Overexpression of C-MYC induces cell proliferation and increases expression of dihydrofolate reductase and thymidine kinase genes in HL-60 promyelocytic leukemia cells

To investigate the mechanism of c-myc induced cellular proliferation, we studied the effects of c-myc overexpression on two important DNA metabolism enzymes: thymidine kinase (TK) and Dihydrfolate reductase (DHFR). A 1320 bp cDNA fragment containing the entire coding region of human oncogene c-myc was cloned into the pLXSN retrovirus vector. A high titer virus containing human c-myc oncogene was generated from the recombinant retroviral vector plasmid and PA317 amphotrophic packaging cell line. By using HL-60 cells as targets, highly purified virus infected cells were obtained after G418 selection.
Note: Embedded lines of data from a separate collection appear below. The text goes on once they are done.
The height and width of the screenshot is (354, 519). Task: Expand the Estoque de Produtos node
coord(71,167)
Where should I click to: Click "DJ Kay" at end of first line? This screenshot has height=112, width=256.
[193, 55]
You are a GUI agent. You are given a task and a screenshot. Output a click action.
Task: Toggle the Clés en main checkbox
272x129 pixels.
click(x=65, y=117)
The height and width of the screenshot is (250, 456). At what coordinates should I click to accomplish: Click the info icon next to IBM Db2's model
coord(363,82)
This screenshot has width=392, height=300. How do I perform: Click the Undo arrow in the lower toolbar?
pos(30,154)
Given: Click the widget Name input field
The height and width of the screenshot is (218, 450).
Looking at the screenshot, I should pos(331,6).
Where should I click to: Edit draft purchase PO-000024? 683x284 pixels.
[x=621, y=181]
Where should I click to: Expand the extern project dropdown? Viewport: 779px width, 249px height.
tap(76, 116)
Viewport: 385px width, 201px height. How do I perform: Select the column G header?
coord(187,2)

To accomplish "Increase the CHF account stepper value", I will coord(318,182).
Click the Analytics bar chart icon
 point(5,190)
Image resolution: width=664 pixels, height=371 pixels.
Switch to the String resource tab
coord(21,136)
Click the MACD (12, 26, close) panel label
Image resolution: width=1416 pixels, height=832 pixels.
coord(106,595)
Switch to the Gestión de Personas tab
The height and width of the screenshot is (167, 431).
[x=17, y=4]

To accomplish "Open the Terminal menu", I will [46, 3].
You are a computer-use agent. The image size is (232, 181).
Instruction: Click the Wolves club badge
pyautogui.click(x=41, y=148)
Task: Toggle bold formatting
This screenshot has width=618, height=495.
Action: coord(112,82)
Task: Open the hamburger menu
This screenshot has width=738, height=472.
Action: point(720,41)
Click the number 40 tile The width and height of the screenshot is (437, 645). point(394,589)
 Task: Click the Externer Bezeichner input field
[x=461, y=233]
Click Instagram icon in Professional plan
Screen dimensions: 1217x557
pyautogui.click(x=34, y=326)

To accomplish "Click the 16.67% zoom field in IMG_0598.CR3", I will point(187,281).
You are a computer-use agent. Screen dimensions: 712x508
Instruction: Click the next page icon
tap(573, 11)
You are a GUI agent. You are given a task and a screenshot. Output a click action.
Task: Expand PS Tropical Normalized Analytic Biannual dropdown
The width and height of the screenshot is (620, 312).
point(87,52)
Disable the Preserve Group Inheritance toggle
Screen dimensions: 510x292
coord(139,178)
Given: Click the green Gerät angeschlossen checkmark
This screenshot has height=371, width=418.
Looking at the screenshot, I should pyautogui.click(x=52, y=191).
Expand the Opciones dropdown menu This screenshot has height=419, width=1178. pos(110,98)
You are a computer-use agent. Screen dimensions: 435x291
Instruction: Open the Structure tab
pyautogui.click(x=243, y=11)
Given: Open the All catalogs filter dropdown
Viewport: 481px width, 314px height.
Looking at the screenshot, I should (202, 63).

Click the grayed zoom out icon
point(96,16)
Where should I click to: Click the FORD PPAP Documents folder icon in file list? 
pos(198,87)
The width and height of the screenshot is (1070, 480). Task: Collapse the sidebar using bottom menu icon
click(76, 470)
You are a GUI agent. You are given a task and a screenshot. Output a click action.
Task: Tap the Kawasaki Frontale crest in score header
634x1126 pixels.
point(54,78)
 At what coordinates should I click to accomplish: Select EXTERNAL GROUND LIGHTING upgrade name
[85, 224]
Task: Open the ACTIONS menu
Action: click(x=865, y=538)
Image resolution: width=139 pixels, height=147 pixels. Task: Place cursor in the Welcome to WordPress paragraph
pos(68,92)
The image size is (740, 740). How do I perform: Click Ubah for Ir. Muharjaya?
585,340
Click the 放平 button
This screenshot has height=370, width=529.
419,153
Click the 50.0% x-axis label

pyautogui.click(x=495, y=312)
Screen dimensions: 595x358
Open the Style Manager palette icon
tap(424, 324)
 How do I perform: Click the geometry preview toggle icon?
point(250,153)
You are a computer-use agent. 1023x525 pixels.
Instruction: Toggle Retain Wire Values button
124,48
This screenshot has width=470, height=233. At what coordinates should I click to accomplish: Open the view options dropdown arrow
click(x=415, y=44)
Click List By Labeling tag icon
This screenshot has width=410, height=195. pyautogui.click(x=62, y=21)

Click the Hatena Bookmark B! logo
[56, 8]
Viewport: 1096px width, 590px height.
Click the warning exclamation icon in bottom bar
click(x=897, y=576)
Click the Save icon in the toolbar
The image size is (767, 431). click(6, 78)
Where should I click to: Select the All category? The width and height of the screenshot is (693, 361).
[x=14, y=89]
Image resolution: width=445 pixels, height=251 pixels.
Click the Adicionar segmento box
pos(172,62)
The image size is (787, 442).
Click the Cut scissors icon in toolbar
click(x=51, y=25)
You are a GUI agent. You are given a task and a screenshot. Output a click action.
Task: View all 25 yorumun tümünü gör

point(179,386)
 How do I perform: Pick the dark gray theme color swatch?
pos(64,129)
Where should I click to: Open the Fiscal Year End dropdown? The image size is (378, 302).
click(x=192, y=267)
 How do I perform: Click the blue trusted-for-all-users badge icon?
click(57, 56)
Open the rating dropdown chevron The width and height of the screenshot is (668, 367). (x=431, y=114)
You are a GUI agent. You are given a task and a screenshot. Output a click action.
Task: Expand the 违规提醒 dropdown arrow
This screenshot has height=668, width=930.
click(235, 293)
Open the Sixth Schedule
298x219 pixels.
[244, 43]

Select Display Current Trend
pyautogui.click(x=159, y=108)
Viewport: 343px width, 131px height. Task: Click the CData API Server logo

Cell proliferation was determined using the cell growth curve assay. The effects of c-myc on upregulation of TK and DHFR mRNA expression was analysed by RT-PCR. The cell growth curve assays showed that on day 3 and day 5 after infection, the cell numbers in the c-myc transduced groups were 50% and 70% greater than those of the respective mock transduced controls. Similarly, significant upregulation of c-myc mRNA and protein was also seen at these time points. In the c-myc overexpressing cells , the levels of TK mRNA increased 2-3 fold and DHFR mRNA increased nearly 4-5 fold as compared to corresponding controls. These results seem to indicate that TK and DHFR are involved in the process of cellular proliferation mediated by c-myc overexpression. These genes might be the cellular targets of c-myc in cell growth and metabolism.